:: Data shown

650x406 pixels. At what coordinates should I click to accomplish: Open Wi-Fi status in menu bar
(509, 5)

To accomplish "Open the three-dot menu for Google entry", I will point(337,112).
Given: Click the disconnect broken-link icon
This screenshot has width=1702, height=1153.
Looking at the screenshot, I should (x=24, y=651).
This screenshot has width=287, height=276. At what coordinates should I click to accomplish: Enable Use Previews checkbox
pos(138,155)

::::

Problem details:
From the line that contains "This screenshot has width=1702, height=1153." through the final line of the entries above, every line must be reproduced exactly and nothing more.

Solved problem:
This screenshot has width=1702, height=1153.
Looking at the screenshot, I should (x=24, y=651).
This screenshot has width=287, height=276. At what coordinates should I click to accomplish: Enable Use Previews checkbox
pos(138,155)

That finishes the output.